Each critique of government policy is a seed sown in the soil of public awareness. Each proposal for better governance is a sapling that, with care, can grow into trust.
The party must water these seeds with consistency, fertilize them with constructive ideas, and protect them from the weeds of division and complacency. In doing so, Warisan can ensure that the field of opposition becomes a thriving garden of credibility.
The challenges are real. Rural areas may be rocky soil where Warisan’s roots have yet to take hold.
But just as farmers adapt to different terrains, Warisan can learn to cultivate new ground by listening to rural voices, respecting indigenous traditions, and offering practical solutions for everyday struggles.
Urban support may be the fertile valley where Warisan already grows strong, but the true test of a farmer is the ability to make barren land bloom.
Encouragement lies in remembering that no harvest comes overnight. The rains of criticism may fall, the sun of opportunity may scorch, but with resilience, the crop will endure.

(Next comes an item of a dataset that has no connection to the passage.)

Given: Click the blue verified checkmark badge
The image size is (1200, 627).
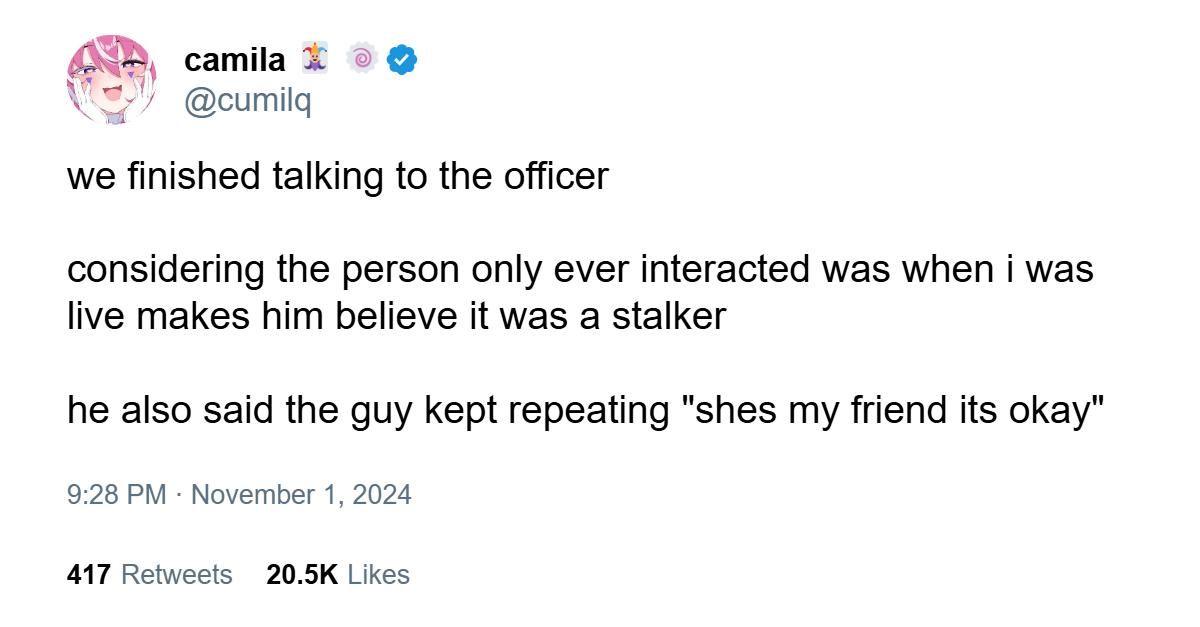Looking at the screenshot, I should click(x=401, y=61).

Five years from now, Sabahans will walk through the fields and decide whether Warisan’s planting has borne fruit. If the seeds sown today are of courage, service, and hope, then the harvest will be abundant — a mandate to lead Sabah into a brighter tomorrow.
Opposition, then, is not a setback but a season of cultivation. Warisan’s task is to be the farmer of Sabah’s democracy, tending the soil of accountability and planting the seeds of progress.
The harvest will come, and when it does, the people will taste the fruits of patience, principle, and perseverance.